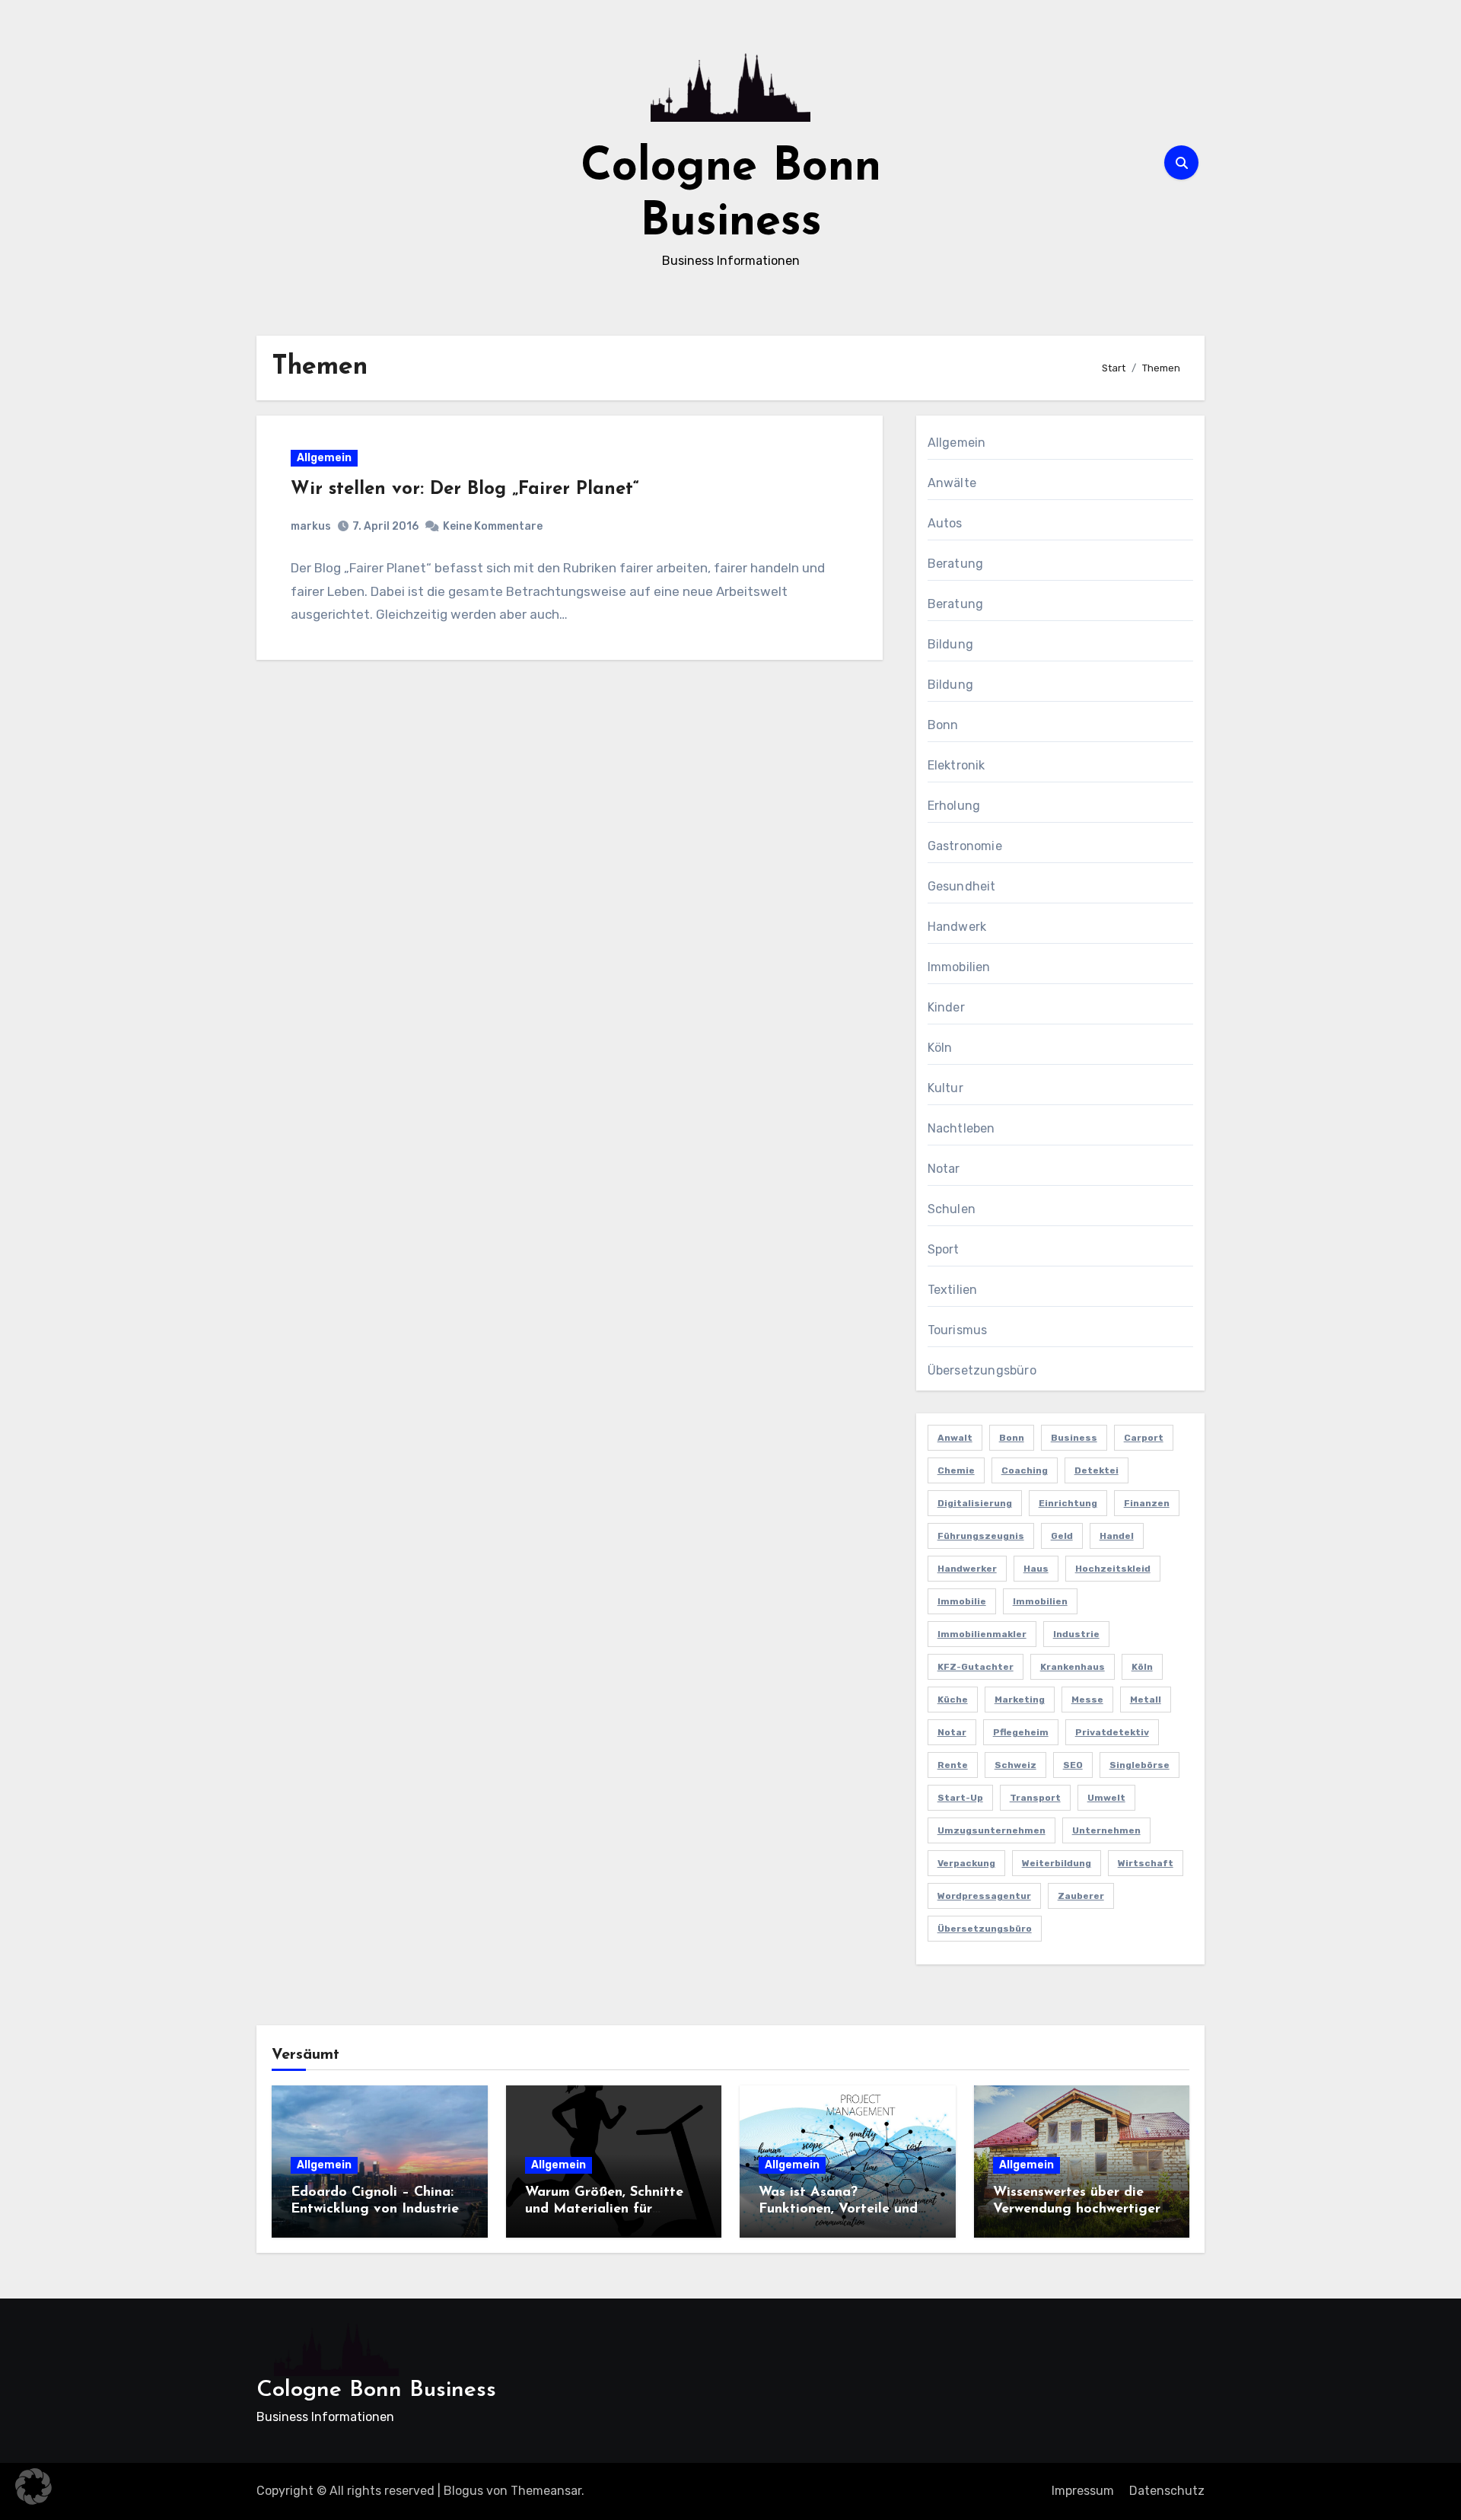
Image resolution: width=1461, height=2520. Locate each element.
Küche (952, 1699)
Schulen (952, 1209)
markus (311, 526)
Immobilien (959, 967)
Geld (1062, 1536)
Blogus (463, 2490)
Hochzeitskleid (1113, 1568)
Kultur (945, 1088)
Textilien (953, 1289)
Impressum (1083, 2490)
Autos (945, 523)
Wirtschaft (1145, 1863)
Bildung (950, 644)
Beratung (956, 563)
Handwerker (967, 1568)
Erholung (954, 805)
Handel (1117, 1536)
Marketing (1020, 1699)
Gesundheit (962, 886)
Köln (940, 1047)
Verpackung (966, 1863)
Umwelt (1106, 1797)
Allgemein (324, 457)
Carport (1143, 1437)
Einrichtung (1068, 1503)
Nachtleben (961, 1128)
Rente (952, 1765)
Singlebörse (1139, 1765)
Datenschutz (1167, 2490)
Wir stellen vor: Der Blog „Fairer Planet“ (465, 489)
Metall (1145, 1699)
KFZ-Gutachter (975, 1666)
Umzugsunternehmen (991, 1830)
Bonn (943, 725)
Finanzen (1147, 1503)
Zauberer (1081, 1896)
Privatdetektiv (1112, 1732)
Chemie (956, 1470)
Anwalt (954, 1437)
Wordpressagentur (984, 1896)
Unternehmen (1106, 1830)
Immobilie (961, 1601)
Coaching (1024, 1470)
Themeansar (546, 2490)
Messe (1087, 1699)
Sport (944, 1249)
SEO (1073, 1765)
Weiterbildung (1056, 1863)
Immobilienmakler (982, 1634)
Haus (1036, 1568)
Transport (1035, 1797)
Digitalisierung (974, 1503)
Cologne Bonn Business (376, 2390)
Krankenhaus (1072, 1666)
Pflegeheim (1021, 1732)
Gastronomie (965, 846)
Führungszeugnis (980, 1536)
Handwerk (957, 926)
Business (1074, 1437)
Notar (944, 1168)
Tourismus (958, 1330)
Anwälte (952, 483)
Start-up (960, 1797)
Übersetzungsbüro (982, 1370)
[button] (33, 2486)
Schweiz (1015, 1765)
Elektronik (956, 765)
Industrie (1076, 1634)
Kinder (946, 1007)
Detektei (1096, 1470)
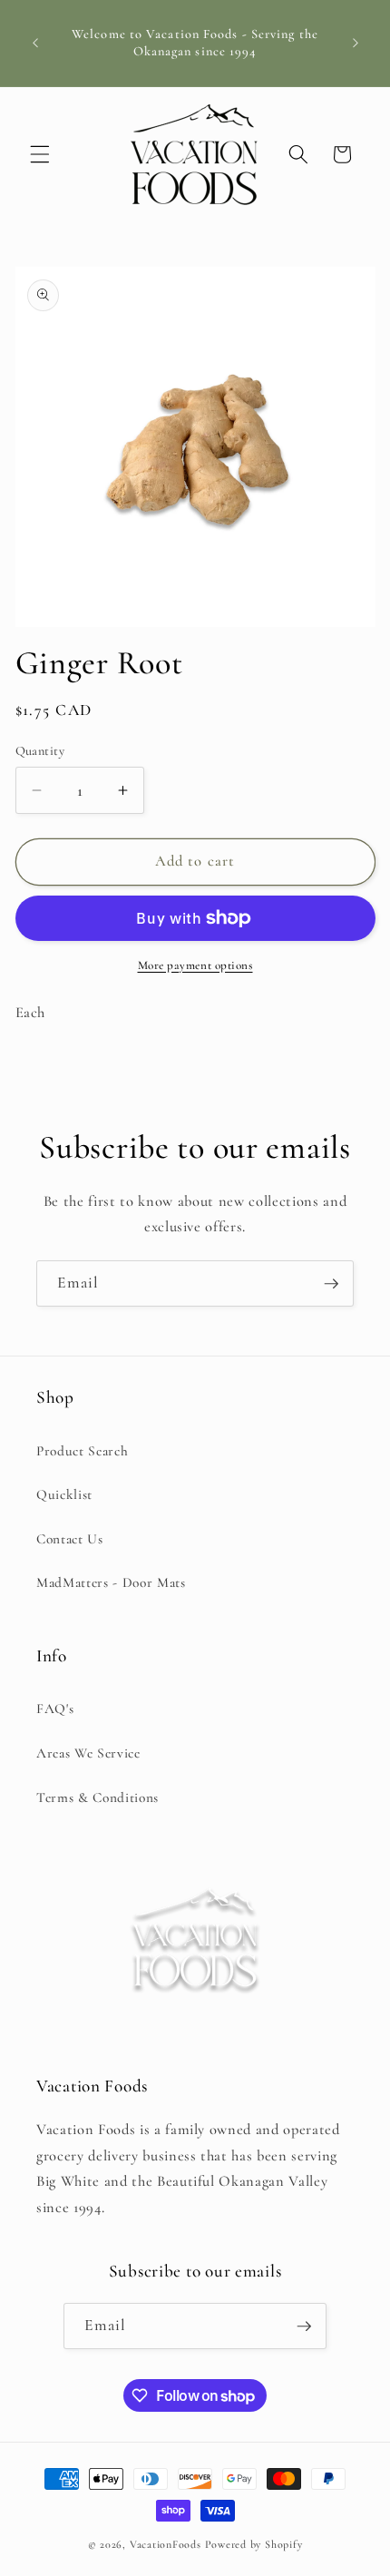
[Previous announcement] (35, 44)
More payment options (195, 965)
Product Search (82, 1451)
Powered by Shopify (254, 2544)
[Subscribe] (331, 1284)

Instructions for the task
The answer must be an exact copy of the records, with no pictures in it.

Response for this exercise
Image resolution: width=1461, height=2520. Locate each element.
Küche (952, 1699)
Schulen (952, 1209)
markus (311, 526)
Immobilien (959, 967)
Geld (1062, 1536)
Blogus (463, 2490)
Hochzeitskleid (1113, 1568)
Kultur (945, 1088)
Textilien (953, 1289)
Impressum (1083, 2490)
Autos (945, 523)
Wirtschaft (1145, 1863)
Bildung (950, 644)
Beratung (956, 563)
Handwerker (967, 1568)
Erholung (954, 805)
Handel (1117, 1536)
Marketing (1020, 1699)
Gesundheit (962, 886)
Köln (940, 1047)
Verpackung (966, 1863)
Umwelt (1106, 1797)
Allgemein (324, 457)
Carport (1143, 1437)
Einrichtung (1068, 1503)
Nachtleben (961, 1128)
Rente (952, 1765)
Singlebörse (1139, 1765)
Datenschutz (1167, 2490)
Wir stellen vor: Der Blog „Fairer Planet“ (465, 489)
Metall (1145, 1699)
KFZ-Gutachter (975, 1666)
Umzugsunternehmen (991, 1830)
Bonn (943, 725)
Finanzen (1147, 1503)
Zauberer (1081, 1896)
Privatdetektiv (1112, 1732)
Chemie (956, 1470)
Anwalt (954, 1437)
Wordpressagentur (984, 1896)
Unternehmen (1106, 1830)
Immobilie (961, 1601)
Coaching (1024, 1470)
Themeansar (546, 2490)
Messe (1087, 1699)
Sport (944, 1249)
SEO (1073, 1765)
Weiterbildung (1056, 1863)
Immobilienmakler (982, 1634)
Haus (1036, 1568)
Transport (1035, 1797)
Digitalisierung (974, 1503)
Cologne Bonn Business (376, 2390)
Krankenhaus (1072, 1666)
Pflegeheim (1021, 1732)
Gastronomie (965, 846)
Führungszeugnis (980, 1536)
Handwerk (957, 926)
Business (1074, 1437)
Notar (944, 1168)
Tourismus (958, 1330)
Anwälte (952, 483)
Start-up (960, 1797)
Übersetzungsbüro (982, 1370)
[button] (33, 2486)
Schweiz (1015, 1765)
Elektronik (956, 765)
Industrie (1076, 1634)
Kinder (946, 1007)
Detektei (1096, 1470)
[Previous announcement] (35, 44)
More payment options (195, 965)
Product Search (82, 1451)
Powered by Shopify (254, 2544)
[Subscribe] (331, 1284)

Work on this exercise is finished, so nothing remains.